The square outside of the theater was silent, empty, an eerie contrast to the space as he had otherwise known it: thronging with people, well fed and well dressed and well drunk, merrily proceeding through the tall arches into the lobby beyond. Now, it was sleepy, the box office not yet open for ticket sales. The loudest sound was the patter of the fountain, splashing gaily in the center of the square, sparkling in the morning sun. A flock of pigeons cooed around its base, the whole flock taking off in a panic as Emmrich trudged through their ranks, dropping at last to sit at the fountain’s edge… staring up at the opera house, its travertine facade shining blindingly white, like a holy accusation.
Emmrich balanced his elbows on his knees, and took his head into his hands.
He had hoped against hope he would find Agnes here, but there was no sign of her. And yet though he did not see her, he could not get the image of her out of his head: Agnes, clutching their tickets with her hands covered in little lace gloves, flashing him breathlessly delighted smiles as they queued to get into the theater. Agnes, throwing a silver coin into the very fountain on which she sat, refusing to confide in him her wish. Agnes, barefoot and uninhibited, humming in the jasmine-scented moonlight.

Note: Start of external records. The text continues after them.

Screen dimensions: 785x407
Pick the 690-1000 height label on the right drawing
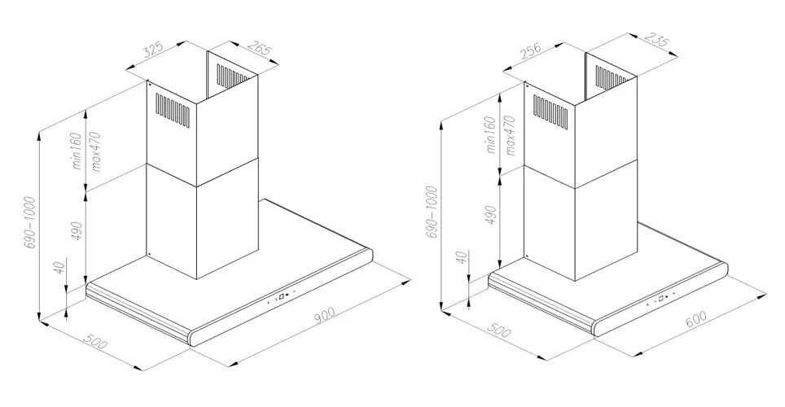pyautogui.click(x=432, y=214)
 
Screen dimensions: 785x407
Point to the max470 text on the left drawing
pyautogui.click(x=97, y=151)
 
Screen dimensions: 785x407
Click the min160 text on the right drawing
pyautogui.click(x=490, y=135)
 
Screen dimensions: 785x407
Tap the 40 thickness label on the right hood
pyautogui.click(x=461, y=258)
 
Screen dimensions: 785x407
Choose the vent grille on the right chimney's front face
pyautogui.click(x=551, y=106)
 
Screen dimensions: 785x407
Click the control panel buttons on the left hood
pyautogui.click(x=281, y=298)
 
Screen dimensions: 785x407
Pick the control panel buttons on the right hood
pyautogui.click(x=661, y=299)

…Agnes, looking up into his face under that same silver moonlight, waiting for him to kiss her. To finally see her.
‘She loves me, she loves me! I know it, I know it…’
His body curled in on itself, as though he was protecting himself from an oncoming blow; there was a tightness in his chest that had nothing to do with the distance he’d run. The despair, the sheer weight of the mistakes he had made threatened to crush him.
That impossible, enduring affection—the kind of love strong enough to conquer even death, the kind of love he had perhaps wanted but never truly believed he’d have himself—he had almost had it.
Or worse, he had it exactly, and he had not merely let it slip through his fingers, he had chased it away.
For Agnes was gone—utterly lost to him, that much was clear. She had disappeared so neatly, without a trace. Oh, Johanna would send trackers after her, bounty hunters, surely, (it would have been professional neglect not to do so—the Mourn Watch kept too many secrets that they could not risk getting loose) but Emmrich did not believe for a moment they would be successful in finding her.
“Please,” he spoke under his breath, to no one in particular. To Andraste and the Maker, perhaps, though he had never strongly believed in either. “Please, let her be safe.”
But no, not just safe. As the sweat cooled on his body, as the fountain sprayed at his back and his heart rate slowed and he felt himself growing uncomfortably cold, Emmrich knew it was more than that. Safety, yes, at the very least. But after all the years she had devoted herself to him—all the years he had been determined to see her affection as daughterly and nothing more—she was owed far more than just safety.
With as much conviction and faith as he could muster, he spoke his last wish for her to the quiet morning:
“Please, let her be happy. Let her be loved.”